Un exploit massif sur les clés privées
Le chiffre est brutal : 32 millions de dollars ont quitté des portefeuilles associés à Humanity Protocol en l'espace de quelques heures. Selon l'analyste on-chain Specter, 17 adresses ont été intégralement vidées. Le fondateur Terence Kwok a confirmé la nature de l'attaque : la compromission des clés privées d'un membre de la Humanity Foundation. En clair, pas de faille de smart contract sophistiquée, mais une brèche humaine, la plus difficile à anticiper et souvent la plus dévastatrice.
Le jeton du protocole a immédiatement encaissé le choc, plongeant de 89 % en 24 heures.

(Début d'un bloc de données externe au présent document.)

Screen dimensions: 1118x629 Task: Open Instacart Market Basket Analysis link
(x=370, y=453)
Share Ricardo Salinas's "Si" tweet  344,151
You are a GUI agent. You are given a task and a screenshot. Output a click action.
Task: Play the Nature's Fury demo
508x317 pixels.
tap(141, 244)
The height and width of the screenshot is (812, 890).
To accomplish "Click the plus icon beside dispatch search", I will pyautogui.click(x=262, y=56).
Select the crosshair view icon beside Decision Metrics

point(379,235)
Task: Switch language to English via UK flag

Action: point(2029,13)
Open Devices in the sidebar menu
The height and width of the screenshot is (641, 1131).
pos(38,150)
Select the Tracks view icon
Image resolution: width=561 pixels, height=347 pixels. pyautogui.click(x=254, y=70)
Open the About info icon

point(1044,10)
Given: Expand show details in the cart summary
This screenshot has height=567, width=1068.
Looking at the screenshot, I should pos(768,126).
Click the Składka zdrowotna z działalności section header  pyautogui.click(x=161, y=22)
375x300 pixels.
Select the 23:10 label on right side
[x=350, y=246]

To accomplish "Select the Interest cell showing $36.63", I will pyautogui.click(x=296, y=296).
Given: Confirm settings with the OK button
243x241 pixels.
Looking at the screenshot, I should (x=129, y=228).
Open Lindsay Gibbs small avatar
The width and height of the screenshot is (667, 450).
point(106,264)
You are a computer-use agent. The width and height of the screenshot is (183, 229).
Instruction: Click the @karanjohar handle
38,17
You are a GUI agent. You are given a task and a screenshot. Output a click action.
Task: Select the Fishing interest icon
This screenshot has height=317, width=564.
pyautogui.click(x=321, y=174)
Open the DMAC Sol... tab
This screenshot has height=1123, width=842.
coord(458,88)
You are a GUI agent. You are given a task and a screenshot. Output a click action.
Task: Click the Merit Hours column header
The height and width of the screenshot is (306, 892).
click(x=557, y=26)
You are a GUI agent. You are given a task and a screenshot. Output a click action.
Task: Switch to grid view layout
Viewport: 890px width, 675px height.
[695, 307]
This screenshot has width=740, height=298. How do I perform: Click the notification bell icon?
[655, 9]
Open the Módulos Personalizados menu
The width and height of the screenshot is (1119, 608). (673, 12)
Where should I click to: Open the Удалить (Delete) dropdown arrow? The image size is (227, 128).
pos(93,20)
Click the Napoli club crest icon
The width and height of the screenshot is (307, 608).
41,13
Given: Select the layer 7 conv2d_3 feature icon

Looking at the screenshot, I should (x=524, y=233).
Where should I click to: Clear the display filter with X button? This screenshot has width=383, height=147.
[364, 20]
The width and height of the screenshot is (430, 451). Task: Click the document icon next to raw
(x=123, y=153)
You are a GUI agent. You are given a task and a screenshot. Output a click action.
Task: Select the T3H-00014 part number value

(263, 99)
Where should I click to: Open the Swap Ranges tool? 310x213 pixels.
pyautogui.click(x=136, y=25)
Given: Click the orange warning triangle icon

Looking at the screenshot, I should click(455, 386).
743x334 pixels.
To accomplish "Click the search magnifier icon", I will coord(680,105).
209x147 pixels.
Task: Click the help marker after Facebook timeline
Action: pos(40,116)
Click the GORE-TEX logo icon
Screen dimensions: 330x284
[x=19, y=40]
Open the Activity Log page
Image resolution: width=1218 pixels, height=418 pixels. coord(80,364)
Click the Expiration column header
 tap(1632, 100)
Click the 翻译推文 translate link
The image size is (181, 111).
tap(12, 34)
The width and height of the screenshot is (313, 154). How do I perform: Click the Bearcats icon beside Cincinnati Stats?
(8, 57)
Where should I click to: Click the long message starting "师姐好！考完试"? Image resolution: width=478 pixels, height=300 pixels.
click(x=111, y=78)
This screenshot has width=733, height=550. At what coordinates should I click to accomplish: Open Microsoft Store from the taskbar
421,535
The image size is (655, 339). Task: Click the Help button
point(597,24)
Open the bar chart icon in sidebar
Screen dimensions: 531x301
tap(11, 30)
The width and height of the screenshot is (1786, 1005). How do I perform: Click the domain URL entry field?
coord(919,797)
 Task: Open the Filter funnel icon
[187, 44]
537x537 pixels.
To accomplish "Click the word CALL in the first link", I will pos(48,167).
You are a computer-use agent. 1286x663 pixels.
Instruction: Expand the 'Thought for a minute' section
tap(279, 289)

Une chute qui reflète la panique des détenteurs face à l'ampleur du pillage et à l'incertitude sur la suite.
L'attaquant a aussi manipulé l'offre en circulation
La mécanique de l'exploit ne s'est pas limitée au vol direct. Sur les 32 millions dérobés, 23,7 millions ont déjà été convertis en ETH, rendant le traçage et le gel des fonds nettement plus complexes. Mais l'attaquant est allé plus loin : il aurait émis 100 millions de jetons supplémentaires via le contrat 0xcf5104d094e3864cfcbda43b82e1cefd26a016eb, avant de les revendre contre des BNB. Une double pression sur le cours, à la fois par la vente massive et par la dilution artificielle de l'offre.
Cette capacité à émettre de nouveaux jetons suggère que les clés compromises disposaient de droits d'administration étendus sur les contrats du protocole. Un niveau d'accès qui interroge sur la gestion des permissions au sein de la Humanity Foundation.
Face à la situation, l'équipe a demandé à tous les utilisateurs de ne plus interagir avec le bridge ni avec les pools de liquidité tant que la sécurité n'est pas rétablie. Prudence minimale, mais le mal est déjà fait pour ceux qui détenaient le jeton ou avaient des positions ouvertes.